=== Data supplied ===

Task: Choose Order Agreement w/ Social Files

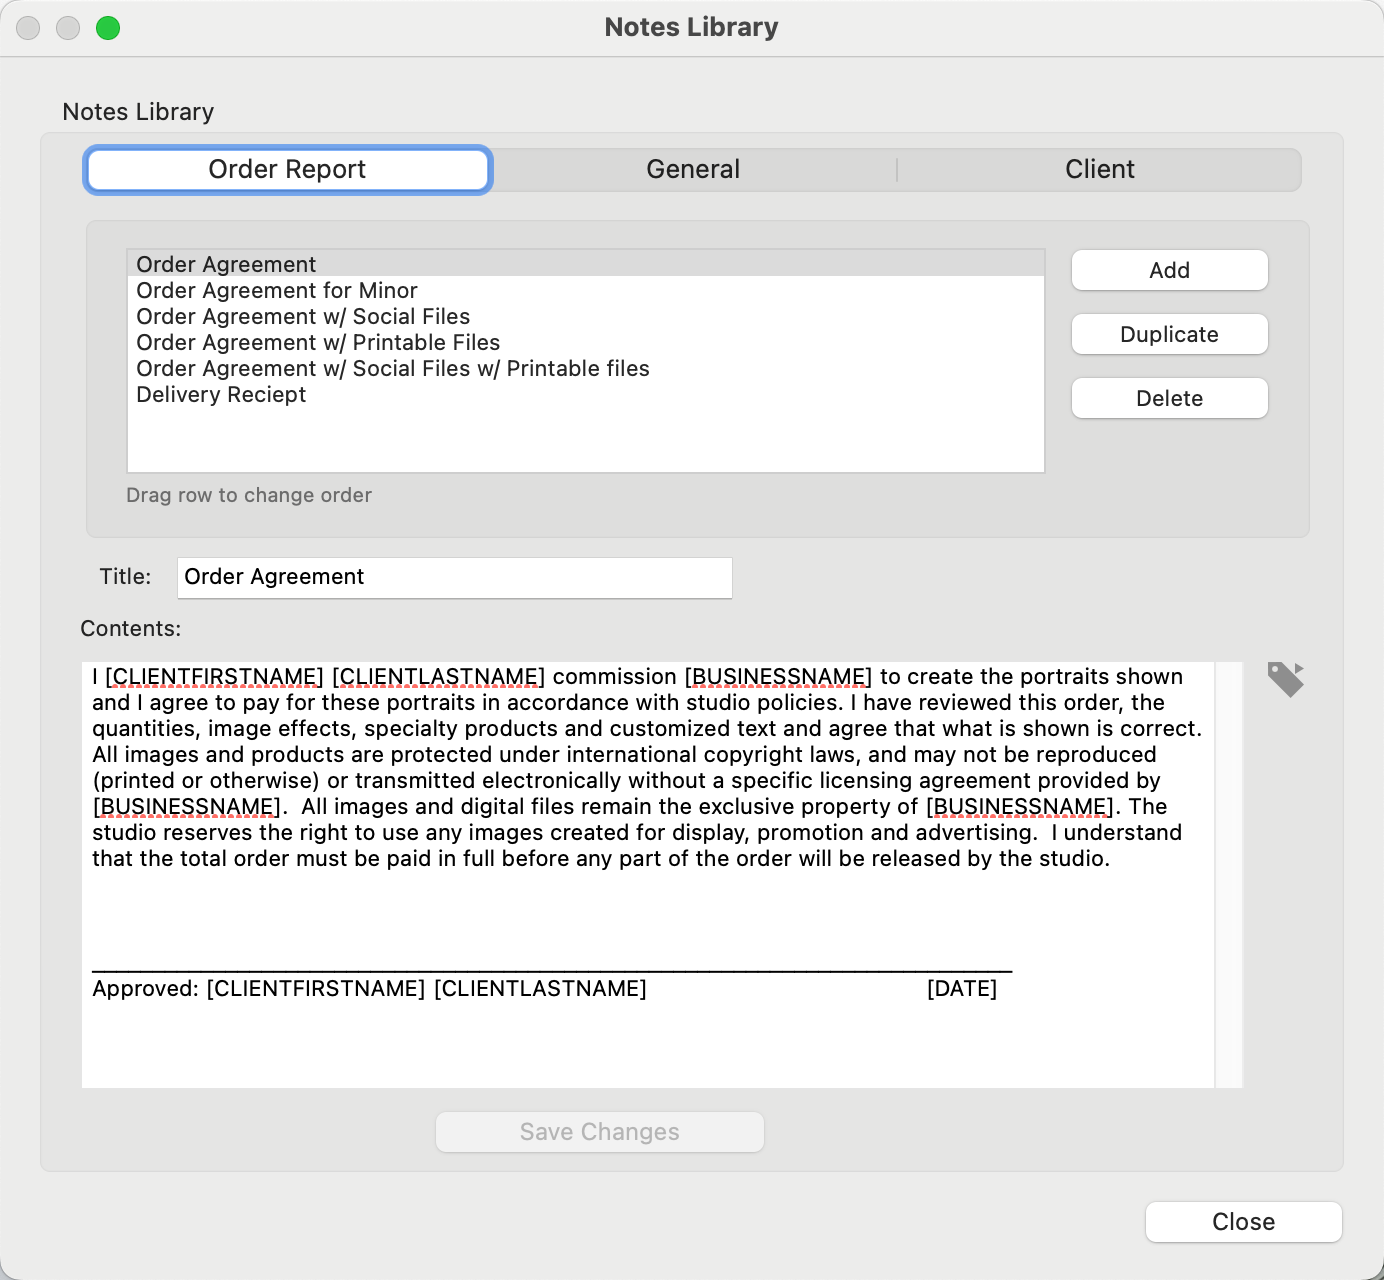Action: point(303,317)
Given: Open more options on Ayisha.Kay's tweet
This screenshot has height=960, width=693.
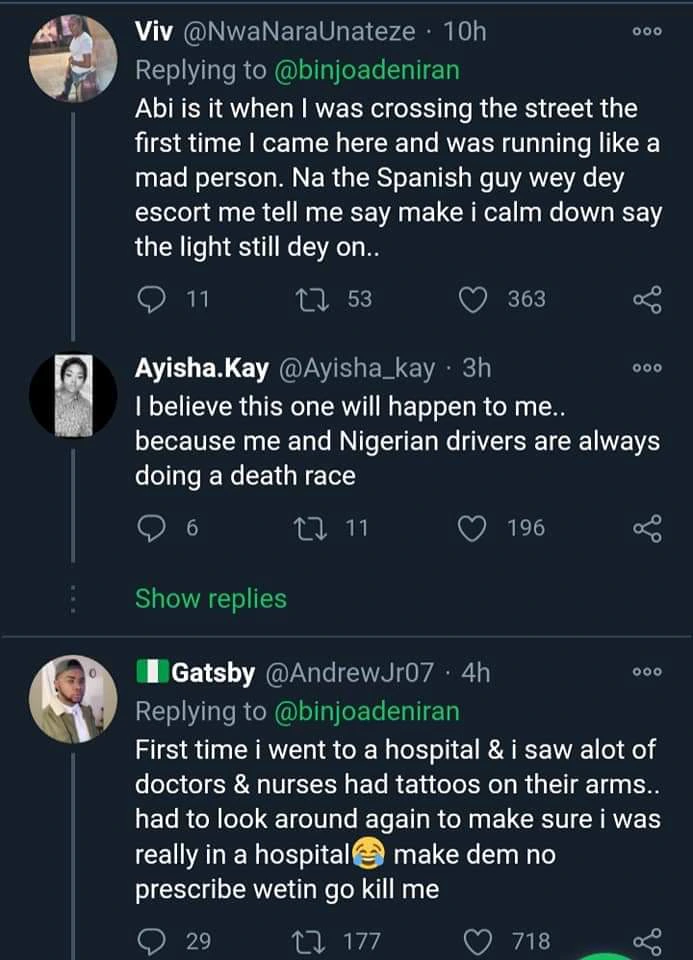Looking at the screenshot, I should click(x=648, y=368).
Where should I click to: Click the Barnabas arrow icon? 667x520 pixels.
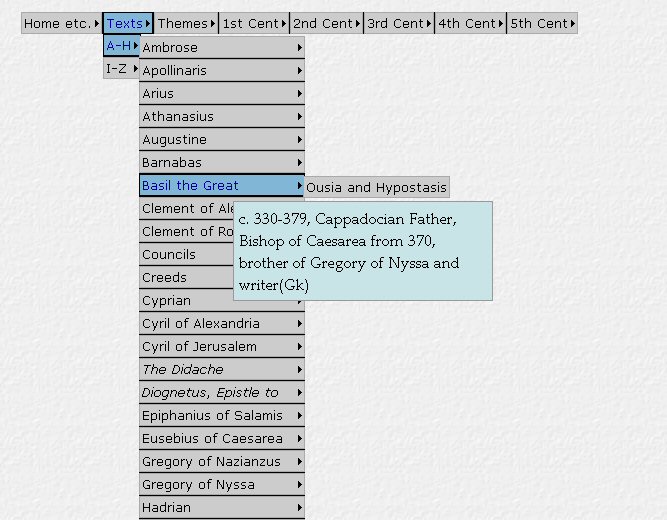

===
=== Data supplied ===

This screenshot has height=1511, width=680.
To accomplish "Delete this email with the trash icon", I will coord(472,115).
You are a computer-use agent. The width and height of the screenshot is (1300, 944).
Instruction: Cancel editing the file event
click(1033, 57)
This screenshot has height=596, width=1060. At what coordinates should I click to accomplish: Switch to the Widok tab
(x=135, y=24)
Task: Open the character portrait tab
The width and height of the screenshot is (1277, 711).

===

*Description of the task*
Retype only the lines above between the line with "This screenshot has height=1511, width=680." and the line with "Task: Open the character portrait tab", counting those two lines as well, and keep every character as it is.

*Answer section*
This screenshot has height=1511, width=680.
To accomplish "Delete this email with the trash icon", I will coord(472,115).
You are a computer-use agent. The width and height of the screenshot is (1300, 944).
Instruction: Cancel editing the file event
click(1033, 57)
This screenshot has height=596, width=1060. At what coordinates should I click to accomplish: Switch to the Widok tab
(x=135, y=24)
Task: Open the character portrait tab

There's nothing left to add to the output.